A collaborative study by anesthesiologists and physicists shows that the brains of people with the pain disorder fibromyalgia are primed to be overly reactive compared to a normal brain.
The research, now published in Scientific Reports, is one of the first neurological investigations to examine a phenomenon called explosive synchronization (ES) – a state of hyperreactive electrical propagation through a network. The concept had been studied extensively in physics before similar conditions of rapid, widespread signaling were observed in the brains of people with epilepsy and those awakening from anesthesia.
Fibromyalgia (FM) is characterized by systemic pain that's triggered without an actual injury. Strange as it may sound, all pain is simply a creation of the brain. Constantly receiving billions of sensory messages from neurons throughout the body, the brain must interpret the data and decide whether or not the stimulus is a threat. If this ancient self-defense pathway, called nociception, decides the signals reflect danger, it creates the feeling of pain to get the attention of other sections of the brain.
Chronic pain like that of FM develops when the brain begins to sound the pain alarm in response to subtle sensory input that would otherwise be ignored. Neurologists are beginning to unravel how and why this occurs, but like so much about our minds, a good deal remains mysterious.
Given the prominent role of oversensitive nerves in fibromyalgia, the authors hypothesized that the brains of those with the disease would display an ES state. Electroencephalogram (EEG) readings from 10 FM patients were taken at baseline and during light electrical stimulation of pain-related brain areas using an external current-generating device.
The baseline results confirmed that fibromyalgia brains show ES, and those who reported worse pain levels had more dramatic ES responses.

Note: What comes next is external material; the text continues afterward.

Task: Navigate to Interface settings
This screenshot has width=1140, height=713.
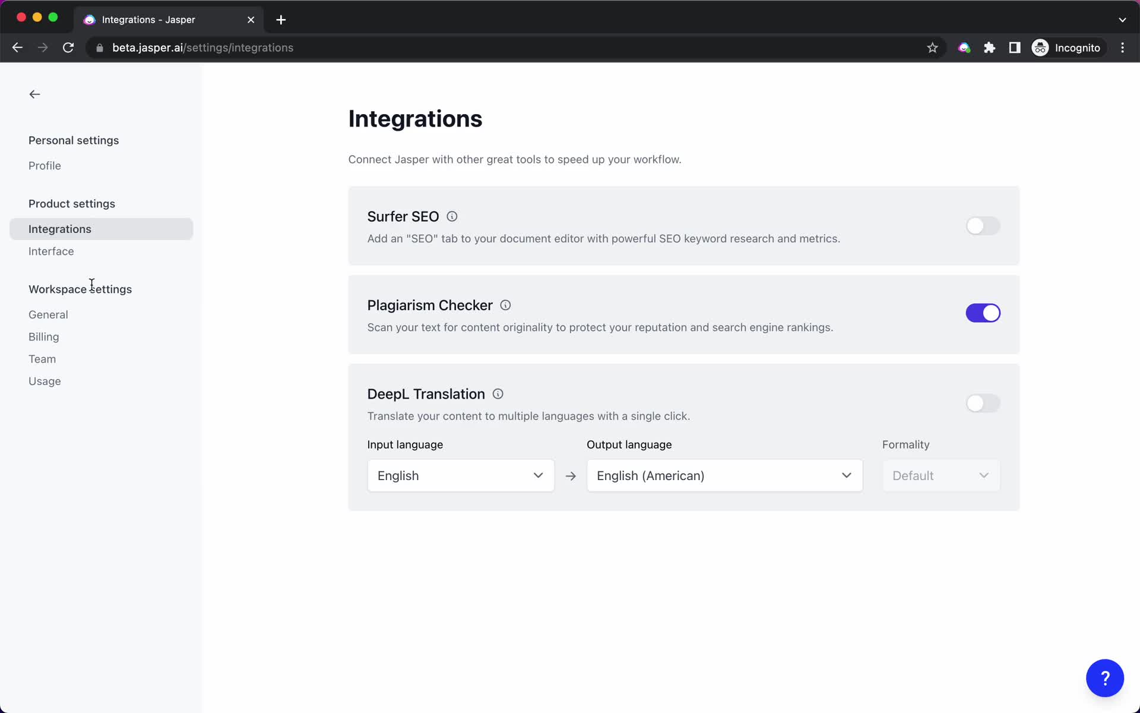Action: (51, 251)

It’s unknown for now, however, whether fibromyalgia develops because a person is born with an ES-prone neural network or if onset of the disease causes alterations to brain structure.
“The jury is still out on this,” Dr Richard Harris told IFLScience. “We don’t have enough prospective brain neuroimaging studies that scan folks' pre-chronic pain to know whether or not the brain outcomes we see in the patients were there all along or if they started after the development of pain. We do know that interventions that work to reduce pain in fibromyalgia also normalize these markers, suggesting that there is a close association."
Our current arsenal of fibromyalgia treatments includes physical therapy, pain medication, and emotional support/therapy, but these interventions don't address the unknown underlying mechanism. Dr Harris hopes that his group's preliminary work could eventually advance the development of personalized therapies that calm each patient's overactive pain response by converting their ES brain state into a stable, behaving network.